Records supplied:
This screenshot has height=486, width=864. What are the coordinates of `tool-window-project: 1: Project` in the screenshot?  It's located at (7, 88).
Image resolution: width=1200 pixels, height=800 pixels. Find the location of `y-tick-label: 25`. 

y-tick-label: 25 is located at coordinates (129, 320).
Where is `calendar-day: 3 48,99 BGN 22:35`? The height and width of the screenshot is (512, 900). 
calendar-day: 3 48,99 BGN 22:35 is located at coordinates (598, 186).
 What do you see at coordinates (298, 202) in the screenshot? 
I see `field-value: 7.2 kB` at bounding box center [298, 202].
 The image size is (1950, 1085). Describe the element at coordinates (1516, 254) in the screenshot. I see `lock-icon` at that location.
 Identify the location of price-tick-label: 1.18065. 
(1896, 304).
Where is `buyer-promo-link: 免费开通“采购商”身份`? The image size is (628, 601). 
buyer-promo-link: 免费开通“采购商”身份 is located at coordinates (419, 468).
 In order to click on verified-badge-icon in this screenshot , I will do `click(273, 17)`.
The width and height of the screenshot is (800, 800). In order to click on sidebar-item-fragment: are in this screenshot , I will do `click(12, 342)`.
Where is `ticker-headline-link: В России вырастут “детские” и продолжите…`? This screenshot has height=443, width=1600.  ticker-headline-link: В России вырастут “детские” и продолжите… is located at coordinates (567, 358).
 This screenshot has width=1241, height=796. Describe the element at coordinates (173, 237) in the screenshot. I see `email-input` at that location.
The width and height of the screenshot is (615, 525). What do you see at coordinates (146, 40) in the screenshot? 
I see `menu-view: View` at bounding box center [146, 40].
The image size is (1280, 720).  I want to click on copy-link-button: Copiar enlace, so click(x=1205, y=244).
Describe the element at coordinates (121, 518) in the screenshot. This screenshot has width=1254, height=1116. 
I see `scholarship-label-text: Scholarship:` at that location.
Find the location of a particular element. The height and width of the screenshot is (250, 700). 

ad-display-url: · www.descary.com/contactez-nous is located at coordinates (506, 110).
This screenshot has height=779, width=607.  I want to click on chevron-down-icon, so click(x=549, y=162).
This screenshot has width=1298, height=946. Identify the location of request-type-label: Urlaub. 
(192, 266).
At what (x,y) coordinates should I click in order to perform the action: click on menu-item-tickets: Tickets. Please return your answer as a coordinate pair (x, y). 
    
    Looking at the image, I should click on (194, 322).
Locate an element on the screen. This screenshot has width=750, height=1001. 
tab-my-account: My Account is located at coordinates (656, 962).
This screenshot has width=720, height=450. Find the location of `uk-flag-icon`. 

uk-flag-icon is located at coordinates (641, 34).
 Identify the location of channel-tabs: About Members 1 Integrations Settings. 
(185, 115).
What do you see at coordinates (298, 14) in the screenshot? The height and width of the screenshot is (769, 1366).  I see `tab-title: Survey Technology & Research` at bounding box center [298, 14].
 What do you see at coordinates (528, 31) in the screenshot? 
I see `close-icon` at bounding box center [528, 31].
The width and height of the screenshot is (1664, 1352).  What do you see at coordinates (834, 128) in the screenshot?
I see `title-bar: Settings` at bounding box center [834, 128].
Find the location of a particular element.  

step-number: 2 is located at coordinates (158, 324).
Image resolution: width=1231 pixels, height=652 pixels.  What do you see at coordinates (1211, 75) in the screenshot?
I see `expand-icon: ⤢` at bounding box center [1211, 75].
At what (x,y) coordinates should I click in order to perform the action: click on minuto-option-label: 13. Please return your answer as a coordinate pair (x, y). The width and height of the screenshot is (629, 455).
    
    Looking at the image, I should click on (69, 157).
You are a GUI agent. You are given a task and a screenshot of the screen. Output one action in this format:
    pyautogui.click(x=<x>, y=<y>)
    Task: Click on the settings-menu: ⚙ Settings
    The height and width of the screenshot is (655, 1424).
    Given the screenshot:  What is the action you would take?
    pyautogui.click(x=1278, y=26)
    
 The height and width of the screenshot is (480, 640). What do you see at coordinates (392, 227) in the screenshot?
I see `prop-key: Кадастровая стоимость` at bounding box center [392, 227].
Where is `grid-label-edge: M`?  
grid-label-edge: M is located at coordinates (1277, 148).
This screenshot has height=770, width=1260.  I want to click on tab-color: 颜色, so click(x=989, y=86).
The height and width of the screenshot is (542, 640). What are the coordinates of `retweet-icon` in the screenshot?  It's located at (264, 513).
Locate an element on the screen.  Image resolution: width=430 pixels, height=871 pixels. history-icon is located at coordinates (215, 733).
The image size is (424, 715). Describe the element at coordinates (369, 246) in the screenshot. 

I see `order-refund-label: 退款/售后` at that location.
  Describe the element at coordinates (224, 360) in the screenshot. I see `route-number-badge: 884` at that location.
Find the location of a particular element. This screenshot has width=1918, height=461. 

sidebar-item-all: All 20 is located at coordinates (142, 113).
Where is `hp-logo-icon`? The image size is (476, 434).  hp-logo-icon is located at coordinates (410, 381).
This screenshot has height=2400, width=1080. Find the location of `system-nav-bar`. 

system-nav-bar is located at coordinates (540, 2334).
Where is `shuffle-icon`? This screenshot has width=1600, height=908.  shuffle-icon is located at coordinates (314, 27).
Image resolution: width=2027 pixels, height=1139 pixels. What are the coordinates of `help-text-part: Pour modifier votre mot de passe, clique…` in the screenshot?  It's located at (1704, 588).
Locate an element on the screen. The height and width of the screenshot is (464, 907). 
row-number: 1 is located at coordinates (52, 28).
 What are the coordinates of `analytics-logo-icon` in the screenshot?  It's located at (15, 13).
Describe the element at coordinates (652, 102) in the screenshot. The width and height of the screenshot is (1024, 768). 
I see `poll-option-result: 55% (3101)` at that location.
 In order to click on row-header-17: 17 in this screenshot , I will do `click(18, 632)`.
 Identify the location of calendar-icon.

Exercise details: Can you write out all the records above again, replacing "Identify the location of" with "Give the location of" and leaving everything else unchanged?

Result for this exercise:
This screenshot has height=486, width=864. What are the coordinates of `tool-window-project: 1: Project` in the screenshot?  It's located at (7, 88).
Image resolution: width=1200 pixels, height=800 pixels. Find the location of `y-tick-label: 25`. 

y-tick-label: 25 is located at coordinates (129, 320).
Where is `calendar-day: 3 48,99 BGN 22:35`? The height and width of the screenshot is (512, 900). 
calendar-day: 3 48,99 BGN 22:35 is located at coordinates (598, 186).
 What do you see at coordinates (298, 202) in the screenshot? 
I see `field-value: 7.2 kB` at bounding box center [298, 202].
 The image size is (1950, 1085). Describe the element at coordinates (1516, 254) in the screenshot. I see `lock-icon` at that location.
 Give the location of price-tick-label: 1.18065. 
(1896, 304).
Where is `buyer-promo-link: 免费开通“采购商”身份`? The image size is (628, 601). 
buyer-promo-link: 免费开通“采购商”身份 is located at coordinates (419, 468).
 In order to click on verified-badge-icon in this screenshot , I will do `click(273, 17)`.
The width and height of the screenshot is (800, 800). In order to click on sidebar-item-fragment: are in this screenshot , I will do `click(12, 342)`.
Where is `ticker-headline-link: В России вырастут “детские” и продолжите…`? This screenshot has height=443, width=1600.  ticker-headline-link: В России вырастут “детские” и продолжите… is located at coordinates (567, 358).
 This screenshot has width=1241, height=796. Describe the element at coordinates (173, 237) in the screenshot. I see `email-input` at that location.
The width and height of the screenshot is (615, 525). What do you see at coordinates (146, 40) in the screenshot? 
I see `menu-view: View` at bounding box center [146, 40].
The image size is (1280, 720).  I want to click on copy-link-button: Copiar enlace, so click(x=1205, y=244).
Describe the element at coordinates (121, 518) in the screenshot. This screenshot has width=1254, height=1116. 
I see `scholarship-label-text: Scholarship:` at that location.
Find the location of a particular element. The height and width of the screenshot is (250, 700). 

ad-display-url: · www.descary.com/contactez-nous is located at coordinates (506, 110).
This screenshot has height=779, width=607.  I want to click on chevron-down-icon, so click(x=549, y=162).
This screenshot has width=1298, height=946. Give the location of request-type-label: Urlaub. 
(192, 266).
At what (x,y) coordinates should I click in order to perform the action: click on menu-item-tickets: Tickets. Please return your answer as a coordinate pair (x, y). 
    
    Looking at the image, I should click on (194, 322).
Locate an element on the screen. This screenshot has width=750, height=1001. 
tab-my-account: My Account is located at coordinates (656, 962).
This screenshot has width=720, height=450. Find the location of `uk-flag-icon`. 

uk-flag-icon is located at coordinates (641, 34).
 Give the location of channel-tabs: About Members 1 Integrations Settings. 
(185, 115).
What do you see at coordinates (298, 14) in the screenshot? The height and width of the screenshot is (769, 1366).  I see `tab-title: Survey Technology & Research` at bounding box center [298, 14].
 What do you see at coordinates (528, 31) in the screenshot? 
I see `close-icon` at bounding box center [528, 31].
The width and height of the screenshot is (1664, 1352).  What do you see at coordinates (834, 128) in the screenshot?
I see `title-bar: Settings` at bounding box center [834, 128].
Find the location of a particular element.  

step-number: 2 is located at coordinates (158, 324).
Image resolution: width=1231 pixels, height=652 pixels.  What do you see at coordinates (1211, 75) in the screenshot?
I see `expand-icon: ⤢` at bounding box center [1211, 75].
At what (x,y) coordinates should I click in order to perform the action: click on minuto-option-label: 13. Please return your answer as a coordinate pair (x, y). The width and height of the screenshot is (629, 455).
    
    Looking at the image, I should click on (69, 157).
You are a GUI agent. You are given a task and a screenshot of the screen. Output one action in this format:
    pyautogui.click(x=<x>, y=<y>)
    Task: Click on the settings-menu: ⚙ Settings
    The height and width of the screenshot is (655, 1424).
    Given the screenshot:  What is the action you would take?
    pyautogui.click(x=1278, y=26)
    
 The height and width of the screenshot is (480, 640). What do you see at coordinates (392, 227) in the screenshot?
I see `prop-key: Кадастровая стоимость` at bounding box center [392, 227].
Where is `grid-label-edge: M`?  
grid-label-edge: M is located at coordinates (1277, 148).
This screenshot has height=770, width=1260.  I want to click on tab-color: 颜色, so click(x=989, y=86).
The height and width of the screenshot is (542, 640). What are the coordinates of `retweet-icon` in the screenshot?  It's located at (264, 513).
Locate an element on the screen.  Image resolution: width=430 pixels, height=871 pixels. history-icon is located at coordinates (215, 733).
The image size is (424, 715). Describe the element at coordinates (369, 246) in the screenshot. 

I see `order-refund-label: 退款/售后` at that location.
  Describe the element at coordinates (224, 360) in the screenshot. I see `route-number-badge: 884` at that location.
Find the location of a particular element. This screenshot has width=1918, height=461. 

sidebar-item-all: All 20 is located at coordinates (142, 113).
Where is `hp-logo-icon`? The image size is (476, 434).  hp-logo-icon is located at coordinates (410, 381).
This screenshot has height=2400, width=1080. Find the location of `system-nav-bar`. 

system-nav-bar is located at coordinates (540, 2334).
Where is `shuffle-icon`? This screenshot has width=1600, height=908.  shuffle-icon is located at coordinates (314, 27).
Image resolution: width=2027 pixels, height=1139 pixels. What are the coordinates of `help-text-part: Pour modifier votre mot de passe, clique…` in the screenshot?  It's located at (1704, 588).
Locate an element on the screen. The height and width of the screenshot is (464, 907). 
row-number: 1 is located at coordinates (52, 28).
 What are the coordinates of `analytics-logo-icon` in the screenshot?  It's located at (15, 13).
Describe the element at coordinates (652, 102) in the screenshot. The width and height of the screenshot is (1024, 768). 
I see `poll-option-result: 55% (3101)` at that location.
 In order to click on row-header-17: 17 in this screenshot , I will do `click(18, 632)`.
 Give the location of calendar-icon.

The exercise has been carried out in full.